START DATASET RECORDS

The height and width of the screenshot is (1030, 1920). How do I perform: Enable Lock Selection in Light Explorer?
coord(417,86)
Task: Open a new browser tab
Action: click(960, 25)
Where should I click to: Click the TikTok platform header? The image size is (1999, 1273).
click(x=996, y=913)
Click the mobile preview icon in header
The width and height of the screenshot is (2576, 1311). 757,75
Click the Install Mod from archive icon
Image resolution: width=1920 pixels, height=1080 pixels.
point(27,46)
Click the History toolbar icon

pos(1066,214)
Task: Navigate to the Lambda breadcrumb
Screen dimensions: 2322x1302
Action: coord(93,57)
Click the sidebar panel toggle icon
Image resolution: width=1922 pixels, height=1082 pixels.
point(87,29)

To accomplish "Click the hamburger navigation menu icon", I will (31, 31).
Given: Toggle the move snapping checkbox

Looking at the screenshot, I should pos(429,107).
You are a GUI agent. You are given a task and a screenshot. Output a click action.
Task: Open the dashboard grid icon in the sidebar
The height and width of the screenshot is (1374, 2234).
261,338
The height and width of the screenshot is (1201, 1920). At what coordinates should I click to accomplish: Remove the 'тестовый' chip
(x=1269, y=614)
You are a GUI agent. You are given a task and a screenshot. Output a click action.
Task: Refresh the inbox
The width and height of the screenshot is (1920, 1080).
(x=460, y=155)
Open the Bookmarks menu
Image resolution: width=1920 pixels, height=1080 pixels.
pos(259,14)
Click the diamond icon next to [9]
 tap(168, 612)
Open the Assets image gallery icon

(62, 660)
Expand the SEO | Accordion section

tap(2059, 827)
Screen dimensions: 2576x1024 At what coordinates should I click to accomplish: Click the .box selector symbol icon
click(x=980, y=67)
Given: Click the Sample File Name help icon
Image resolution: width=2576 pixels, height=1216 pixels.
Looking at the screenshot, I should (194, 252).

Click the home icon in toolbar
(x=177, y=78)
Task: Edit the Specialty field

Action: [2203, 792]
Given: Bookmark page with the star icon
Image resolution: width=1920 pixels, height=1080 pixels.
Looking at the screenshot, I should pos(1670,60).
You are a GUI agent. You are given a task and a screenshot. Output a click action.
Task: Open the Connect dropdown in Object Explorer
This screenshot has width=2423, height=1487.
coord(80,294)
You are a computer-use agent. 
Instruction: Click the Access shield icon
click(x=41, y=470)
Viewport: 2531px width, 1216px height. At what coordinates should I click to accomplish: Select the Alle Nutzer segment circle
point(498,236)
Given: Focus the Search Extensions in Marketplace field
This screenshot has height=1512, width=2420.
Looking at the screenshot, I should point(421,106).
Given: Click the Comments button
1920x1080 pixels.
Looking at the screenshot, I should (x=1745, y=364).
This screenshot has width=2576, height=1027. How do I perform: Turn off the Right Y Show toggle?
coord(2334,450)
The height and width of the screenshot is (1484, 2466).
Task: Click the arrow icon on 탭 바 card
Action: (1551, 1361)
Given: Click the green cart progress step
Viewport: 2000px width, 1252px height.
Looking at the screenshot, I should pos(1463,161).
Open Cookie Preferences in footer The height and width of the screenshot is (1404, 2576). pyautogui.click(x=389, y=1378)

END DATASET RECORDS

* **REQUIRED ACTION**:
The expected output is exactly the lines of the listing above between the line holding "You are a computer-use agent." and the line holding "Given: Focus the", inclusive.

* **SOLUTION BELOW**:
You are a computer-use agent. 
Instruction: Click the Access shield icon
click(x=41, y=470)
Viewport: 2531px width, 1216px height. At what coordinates should I click to accomplish: Select the Alle Nutzer segment circle
point(498,236)
Given: Focus the Search Extensions in Marketplace field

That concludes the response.